**YOUR TASK:** Below are some records. Print exactly the lines between the one holding "[Đồng Hồ Hublot" and the one holding "https://dwatchfactory.com/ (58, 1103)", inclusive, and nothing else.

**DATA SHOWN:**

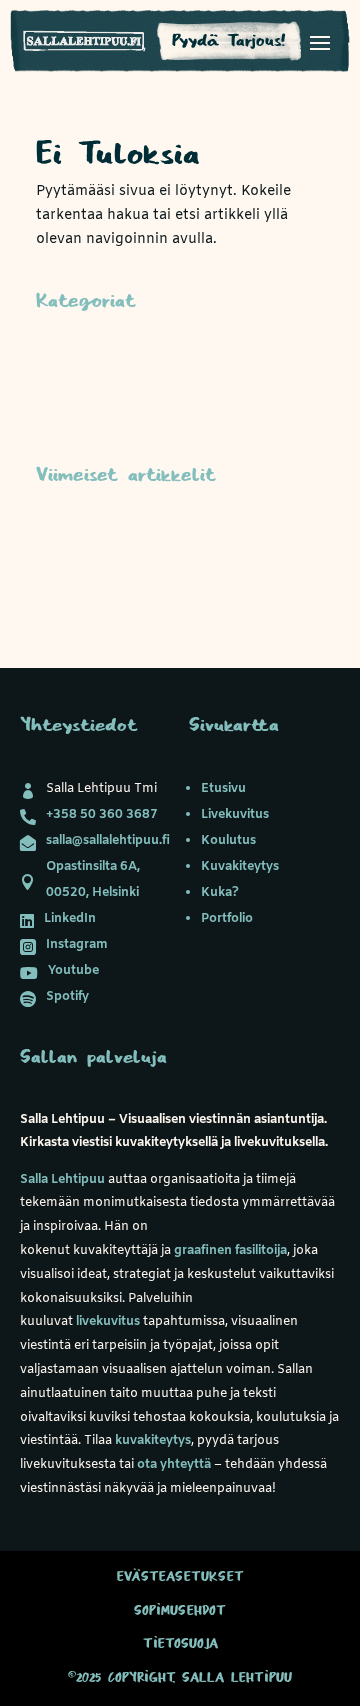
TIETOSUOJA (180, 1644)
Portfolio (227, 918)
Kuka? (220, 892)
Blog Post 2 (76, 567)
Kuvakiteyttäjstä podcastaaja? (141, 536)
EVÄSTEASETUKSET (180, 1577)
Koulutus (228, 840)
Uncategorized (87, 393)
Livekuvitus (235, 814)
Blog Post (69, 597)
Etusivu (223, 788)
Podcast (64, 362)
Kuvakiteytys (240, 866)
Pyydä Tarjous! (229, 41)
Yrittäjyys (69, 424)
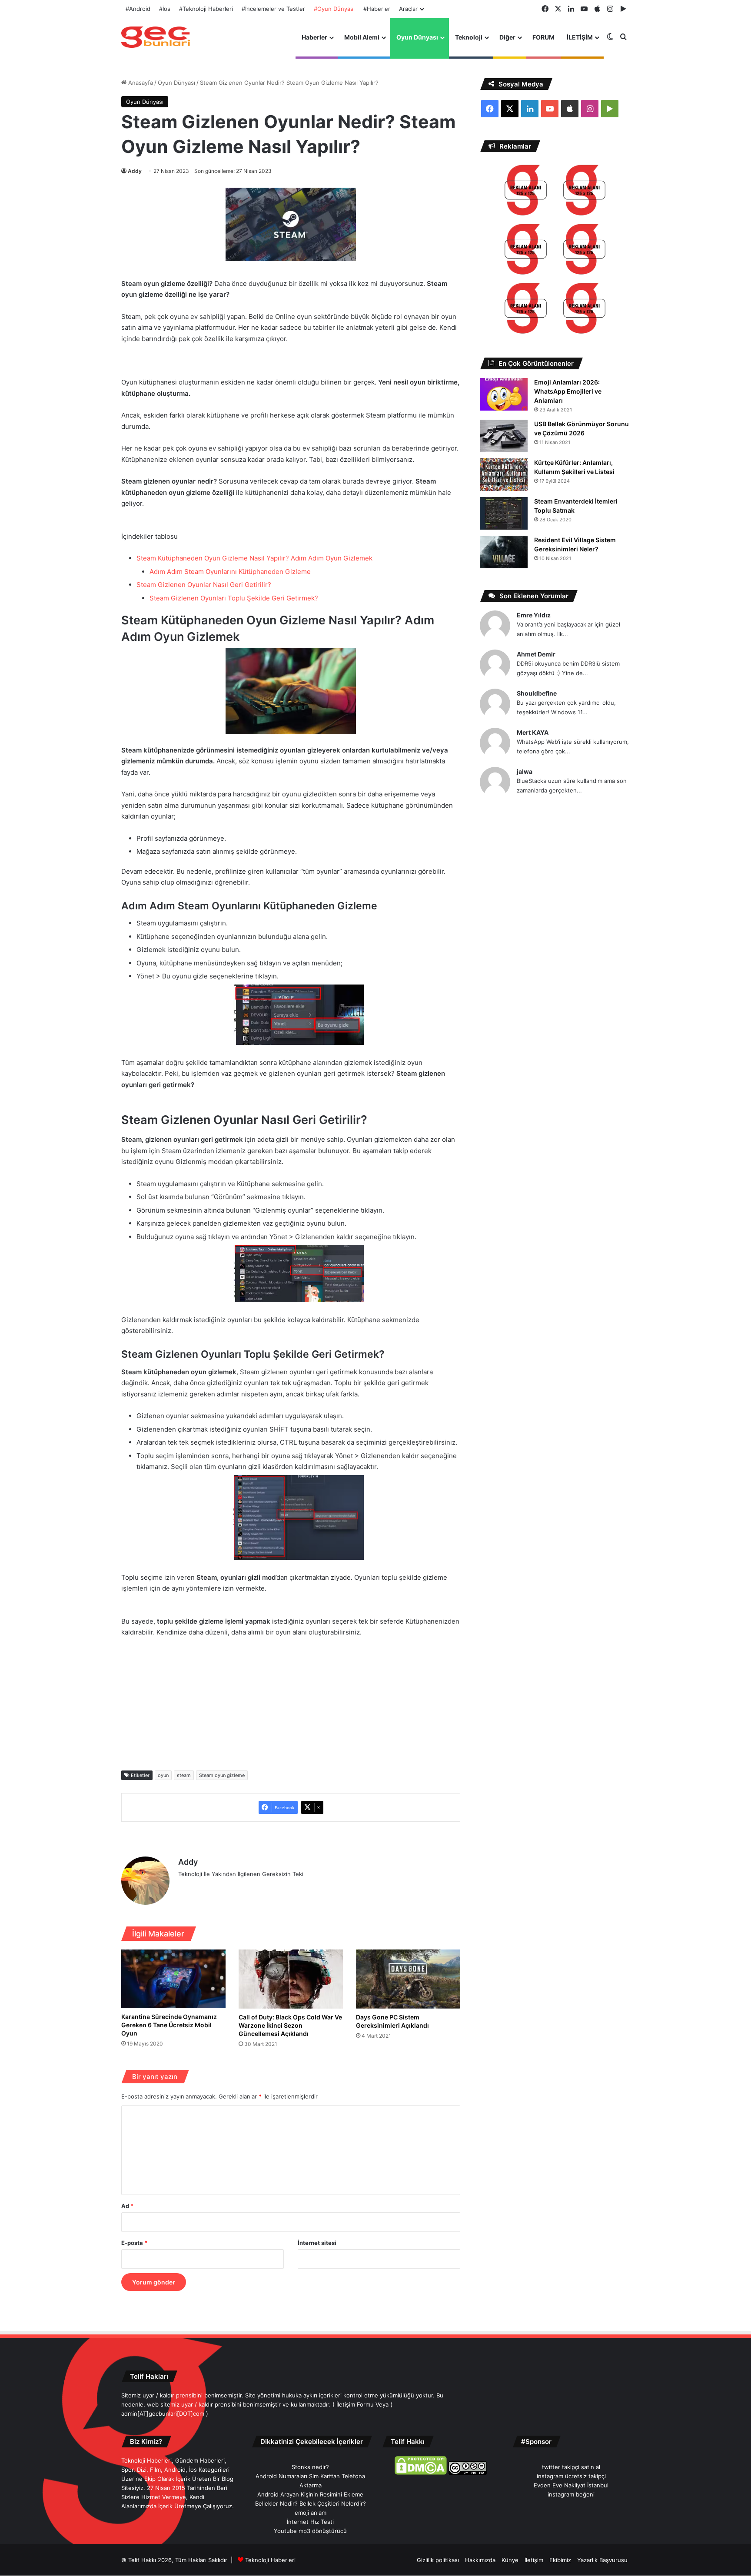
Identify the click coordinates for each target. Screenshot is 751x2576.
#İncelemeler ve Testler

--

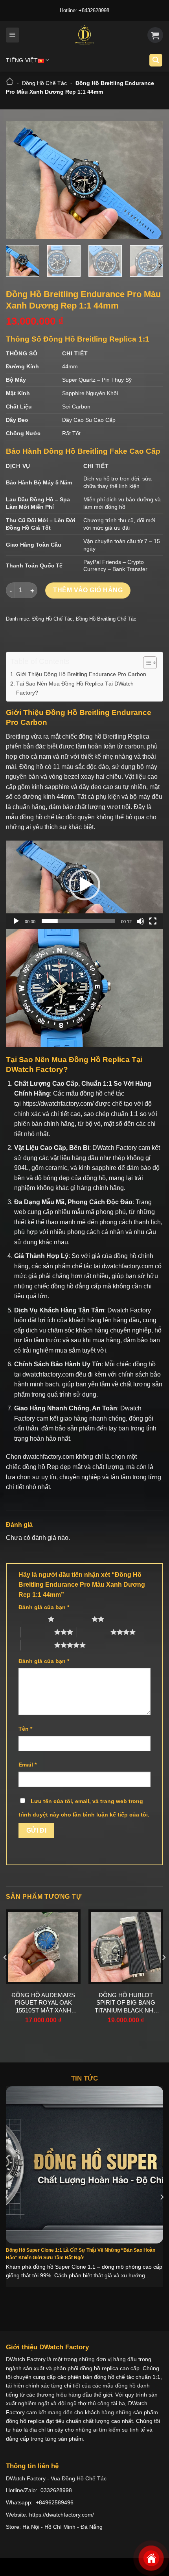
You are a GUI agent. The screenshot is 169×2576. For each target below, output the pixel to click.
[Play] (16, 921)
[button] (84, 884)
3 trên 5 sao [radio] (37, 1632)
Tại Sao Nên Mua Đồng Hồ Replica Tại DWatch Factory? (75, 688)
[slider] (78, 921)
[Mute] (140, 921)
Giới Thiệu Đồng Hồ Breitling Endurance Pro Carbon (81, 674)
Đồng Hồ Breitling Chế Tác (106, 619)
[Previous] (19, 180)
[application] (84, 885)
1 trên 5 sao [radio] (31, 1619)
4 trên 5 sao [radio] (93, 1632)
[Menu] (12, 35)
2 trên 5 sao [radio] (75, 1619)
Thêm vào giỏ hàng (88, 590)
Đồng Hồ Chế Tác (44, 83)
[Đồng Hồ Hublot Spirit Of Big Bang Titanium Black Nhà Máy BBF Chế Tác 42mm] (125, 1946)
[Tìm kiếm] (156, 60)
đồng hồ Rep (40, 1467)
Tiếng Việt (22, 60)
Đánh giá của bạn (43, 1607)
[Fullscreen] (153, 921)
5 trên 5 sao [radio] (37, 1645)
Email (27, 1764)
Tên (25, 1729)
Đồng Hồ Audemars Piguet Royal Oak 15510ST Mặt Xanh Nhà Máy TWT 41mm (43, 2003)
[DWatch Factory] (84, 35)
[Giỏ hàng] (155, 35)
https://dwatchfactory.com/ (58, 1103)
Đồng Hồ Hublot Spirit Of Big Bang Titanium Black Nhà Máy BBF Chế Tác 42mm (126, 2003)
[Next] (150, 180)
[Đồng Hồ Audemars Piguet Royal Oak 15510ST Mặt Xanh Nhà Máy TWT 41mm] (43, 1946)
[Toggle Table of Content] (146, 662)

--

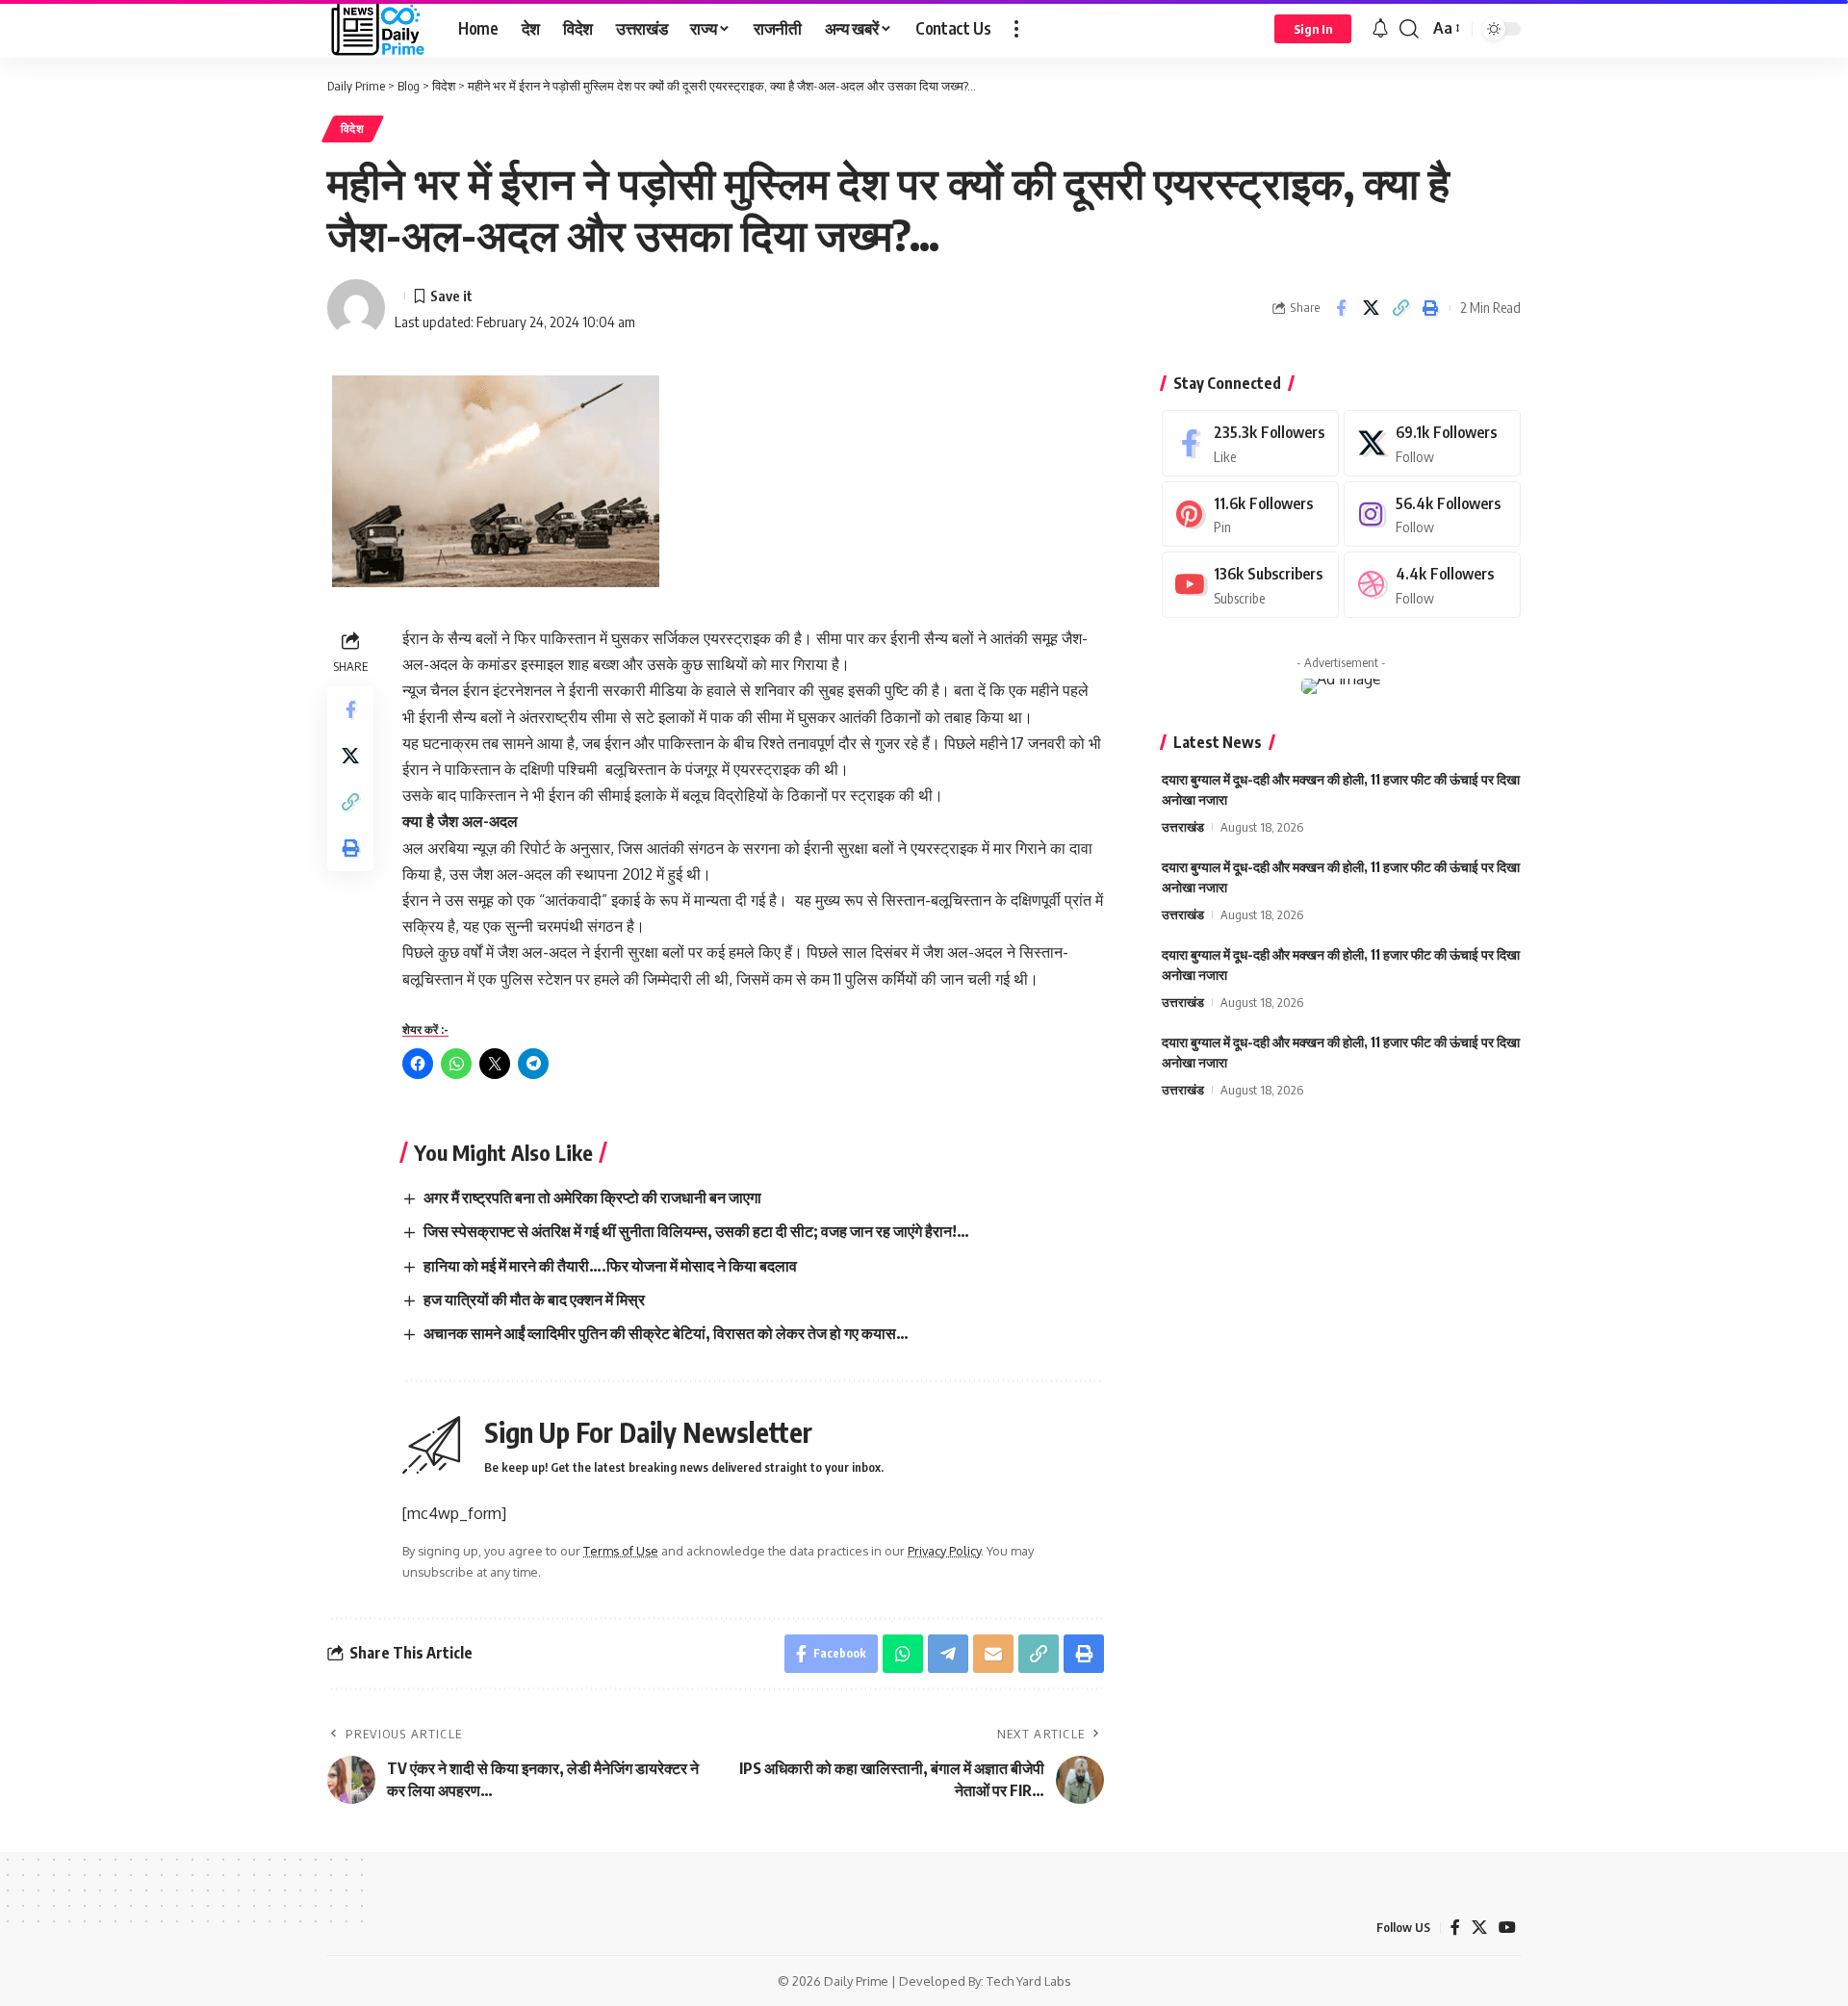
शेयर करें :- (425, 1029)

**RESPONSE TO THIS EXERCISE:**
[Đồng Hồ Hublot Spirit Of Big Bang Titanium Black Nhà Máy BBF Chế Tác 42mm] (125, 1946)
[Tìm kiếm] (156, 60)
đồng hồ Rep (40, 1467)
Tiếng Việt (22, 60)
Đánh giá của bạn (43, 1607)
[Fullscreen] (153, 921)
5 trên 5 sao [radio] (37, 1645)
Email (27, 1764)
Tên (25, 1729)
Đồng Hồ Audemars Piguet Royal Oak 15510ST Mặt Xanh Nhà Máy TWT 41mm (43, 2003)
[DWatch Factory] (84, 35)
[Giỏ hàng] (155, 35)
https://dwatchfactory.com/ (58, 1103)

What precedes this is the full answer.